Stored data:

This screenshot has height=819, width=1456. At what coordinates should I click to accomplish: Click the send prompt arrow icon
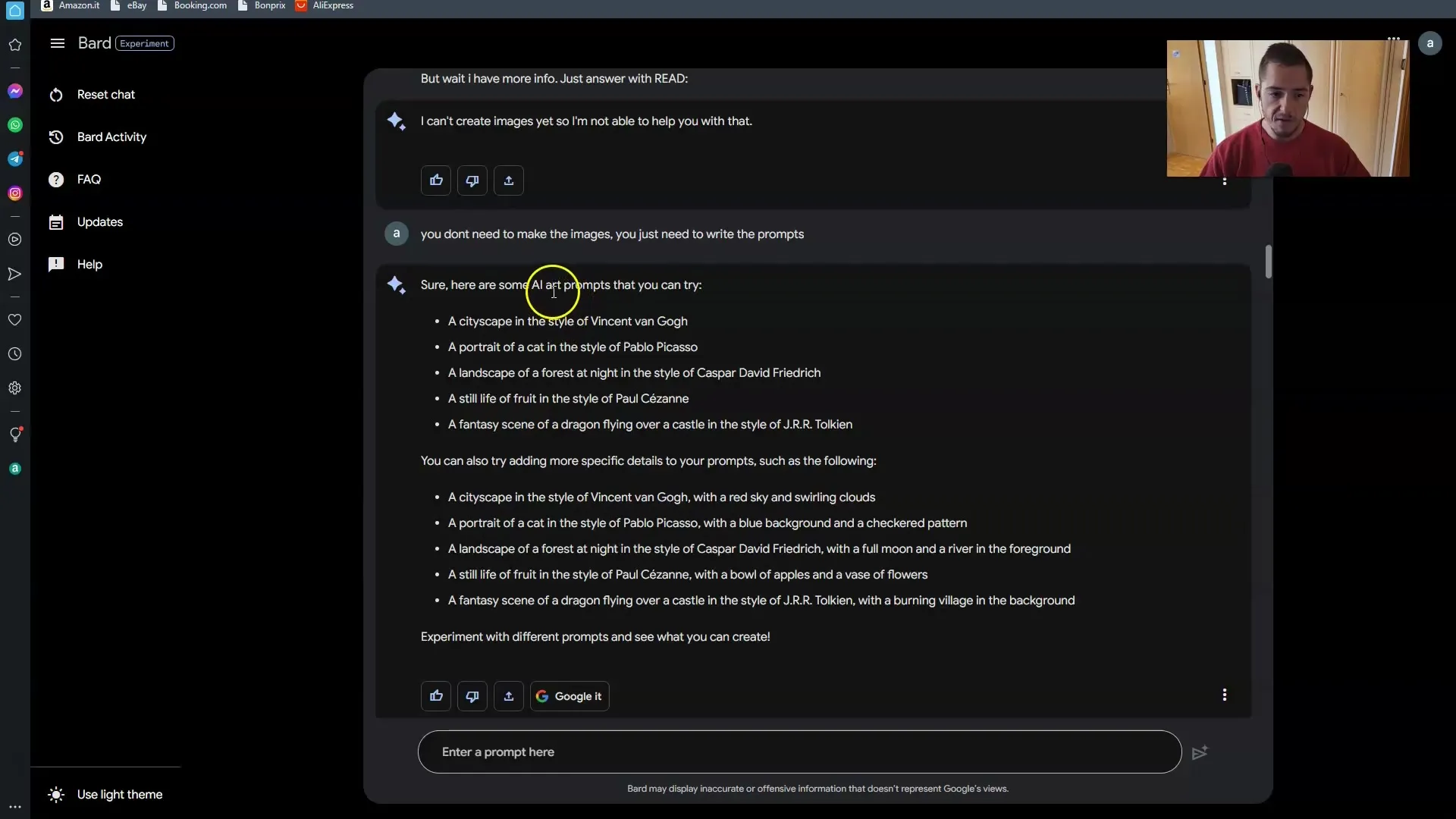1199,753
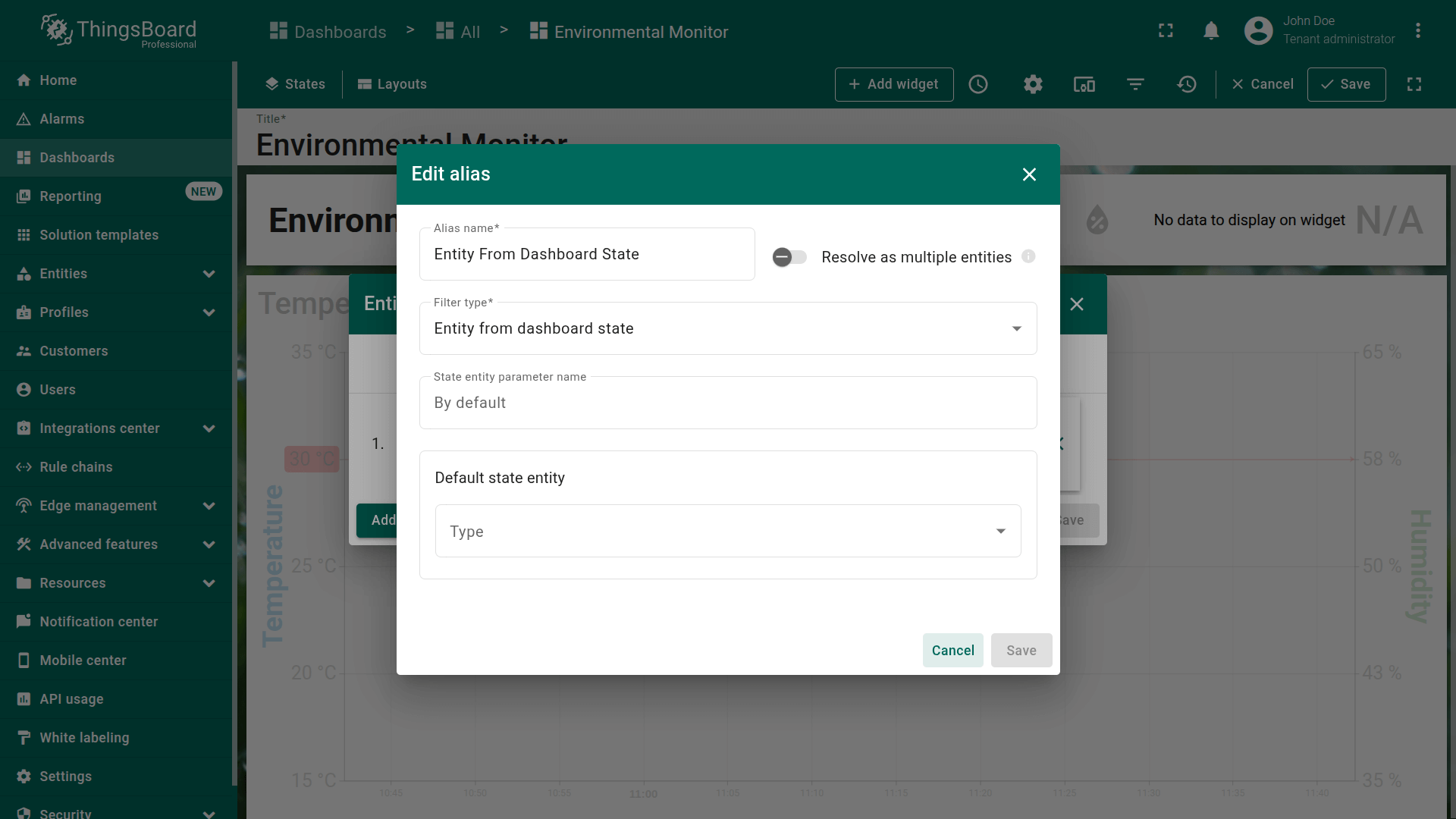Toggle Resolve as multiple entities switch
The image size is (1456, 819).
click(x=789, y=257)
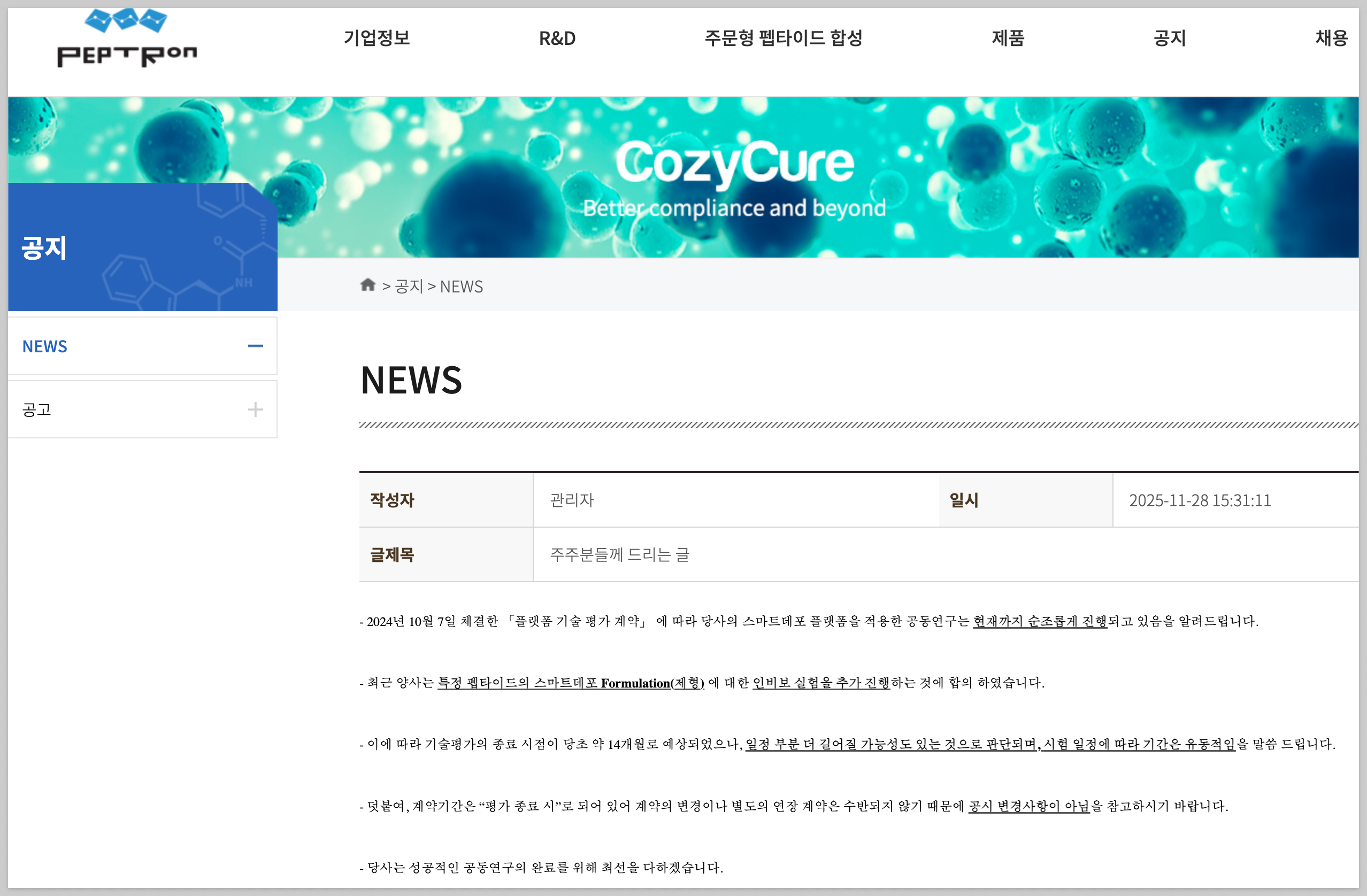1367x896 pixels.
Task: Open the 기업정보 menu
Action: (377, 38)
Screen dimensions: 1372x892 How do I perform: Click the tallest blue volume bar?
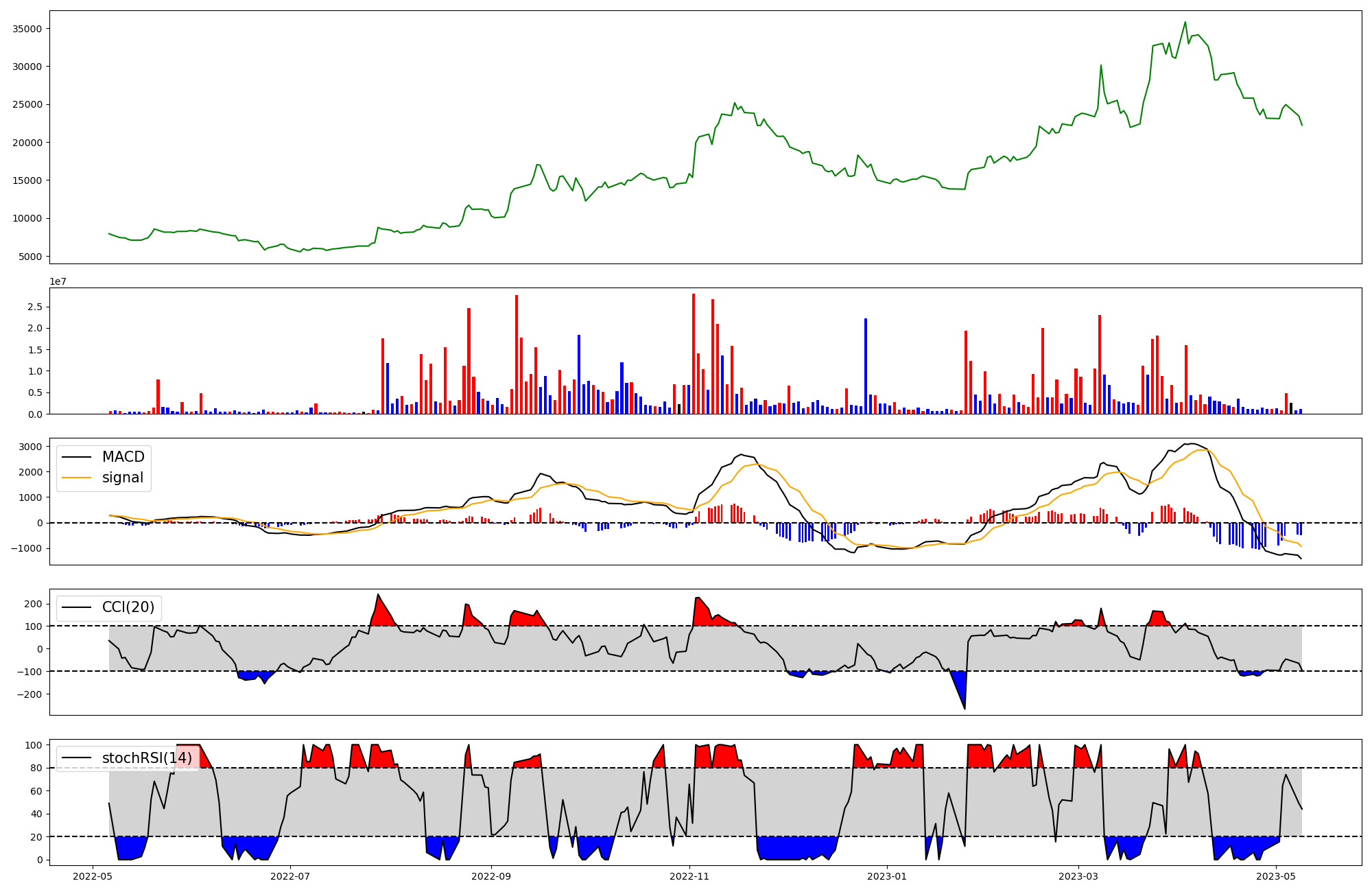pyautogui.click(x=866, y=366)
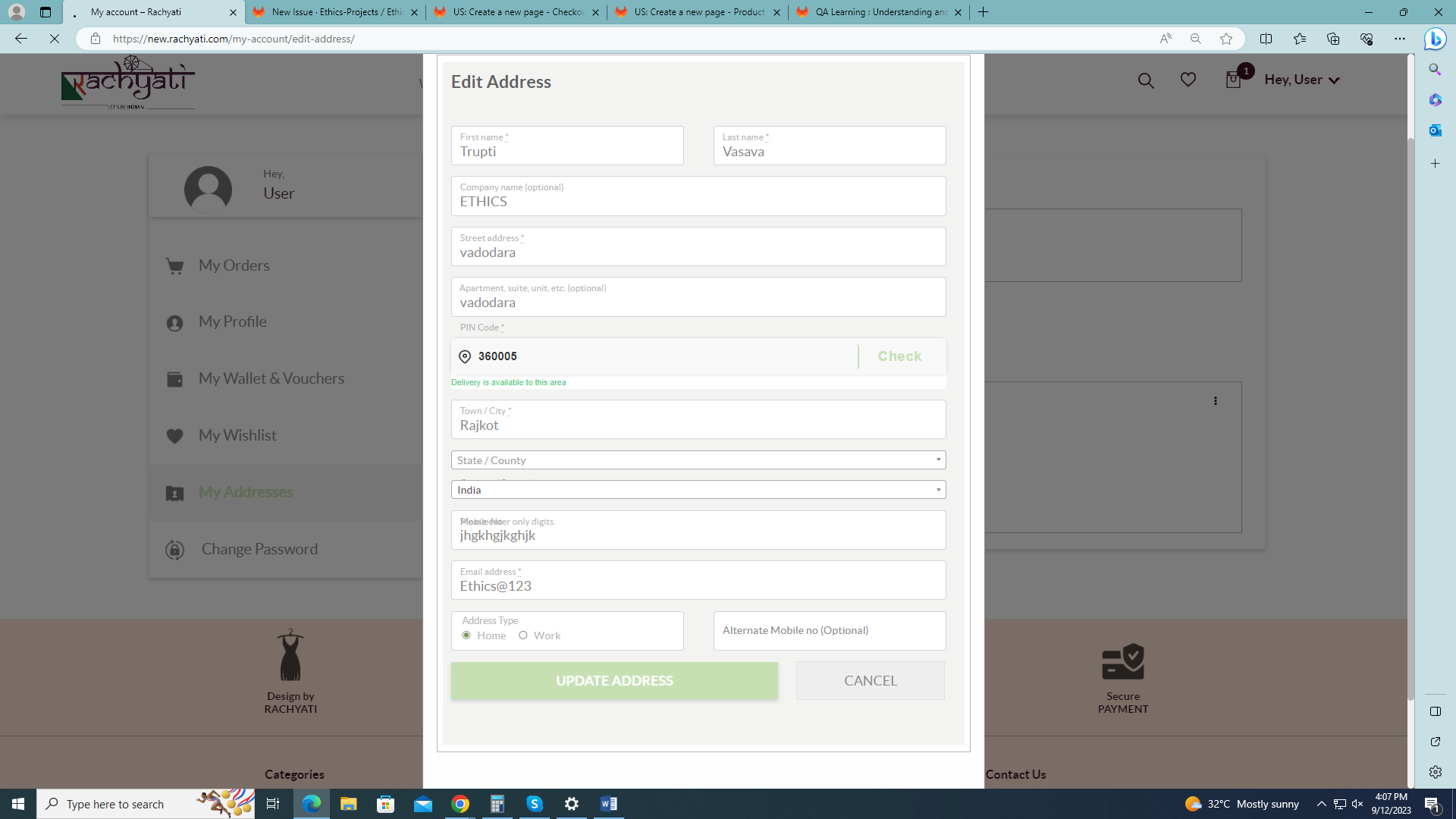Click the three-dot options on address card
Image resolution: width=1456 pixels, height=819 pixels.
[x=1215, y=400]
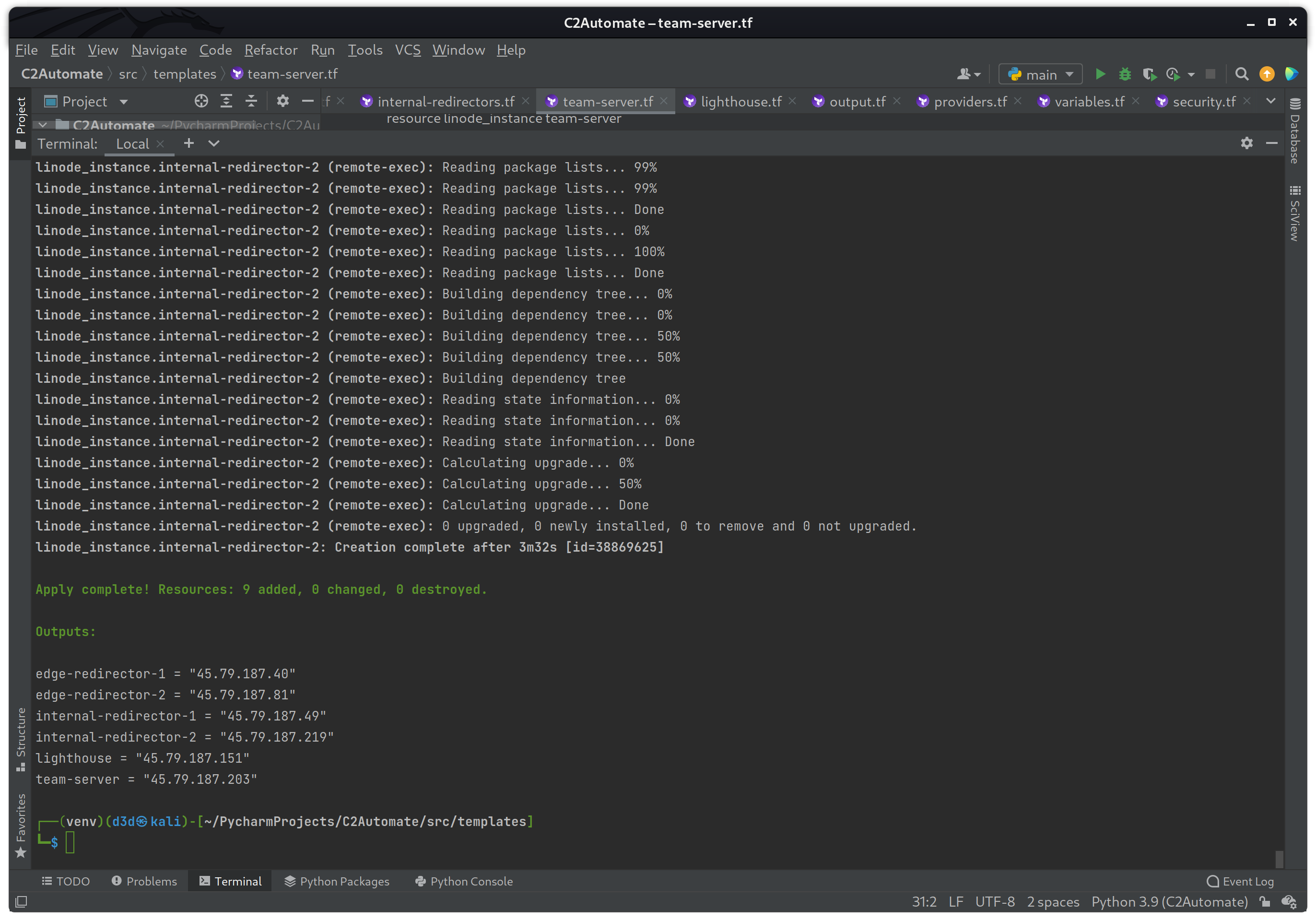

What you have to do> Repeat only the lines from the one holding "Screen dimensions: 1372x892" through the last line of the data, inclusive. Keep the pictures out.

Solution>
Screen dimensions: 1372x892 How do I perform: Click the tallest blue volume bar?
pyautogui.click(x=866, y=366)
Click the three-dot options on address card
Image resolution: width=1456 pixels, height=819 pixels.
[x=1215, y=400]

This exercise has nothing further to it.